I believe that this brand of conservatism comes primarily from two pieces, fear and ignorance, and they are interrelated. It is a lot easier to not believe in the theory of relativity if you have no idea what it is. And if you do know, then you know that it does not go well with the concepts of your religion. And remember, intelligence has two parts, heredity and homework.
Having been brought up and told that your entire existence is dependent on your religious belief and never been taught anything that disagrees with that is a major piece.
So in summary, I don't think its a surprise that religion plays a very big part of this issue. And my 'conclusions' are also a little bit of this and that. But I believe the central piece is being raised in religion. It is easier if you are not so smart, but a really dedicated mother can screw up a very good brain. Remember, the sun travels around the earth.

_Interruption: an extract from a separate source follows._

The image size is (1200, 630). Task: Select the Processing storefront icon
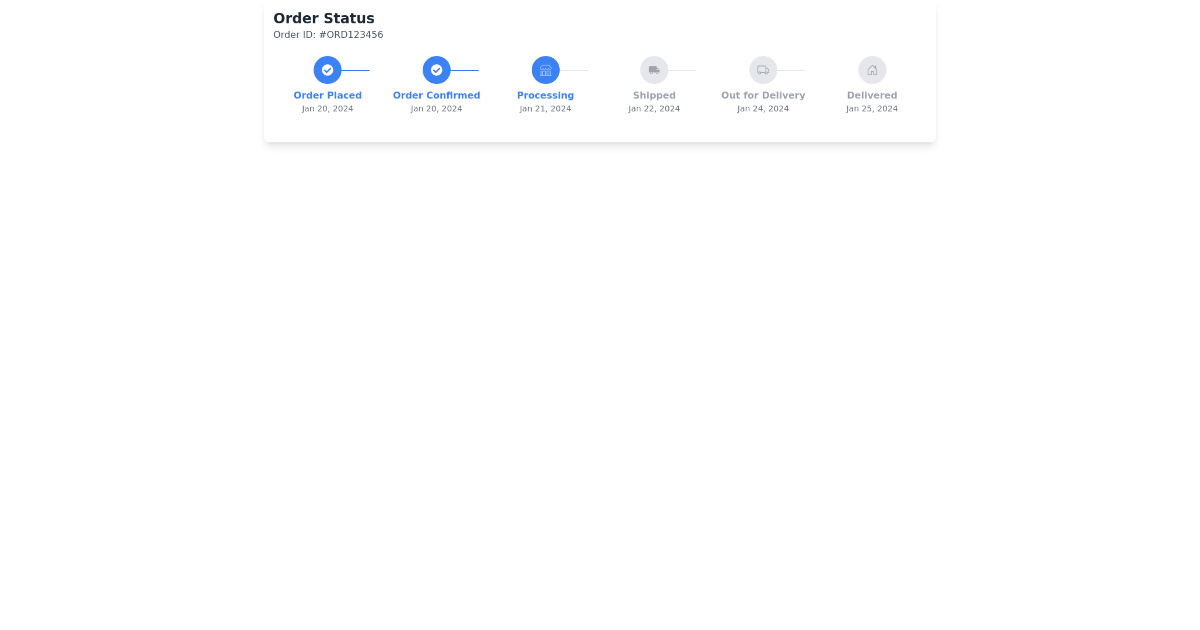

March 31, 2012 | Unregistered CommenterMarvin Schwalb

The Mooney piece intersected my morning fulminations about a letter to the editor I had just read. "There's no excuse for this kind of nonsense," I said, a bit surprised I was so indignant at what was no more than a typical anti-Obama screed. After all, the other day I had read another letter in the local paper that denounced a union-organizing effort by hospital workers because the union headquarters had an Obama picture on its wall. I just felt sorry for that writer and her ignorance, but this morning's silliness actually irked.

The difference? This AM's writer had a DR. after his name. He may not have learned much but his years of schooling said he had had a chance to be educated. I was annoyed because he chose not to be.

Sure, there's a psychologic element to the delusions of the right, and Mooney nicely summarizes many of them. But there's also a moral element. When someone who had a chance to learn something and chooses not to, there's a stink of self-serving evil to that choice, and it must be fought as well as understood and pitied.

Most of what the Right denounces as "liberal lies" are simply truths that make them uncomfortable, less important in universal scheme of things, or their enterprises less profitable. As I say, the Right Wing World is ego-centered. It's a big baby, juvenile and selfish and resistant to maturation. That's what makes it wrong.

It also has a lot of money. That's what makes it dangerous.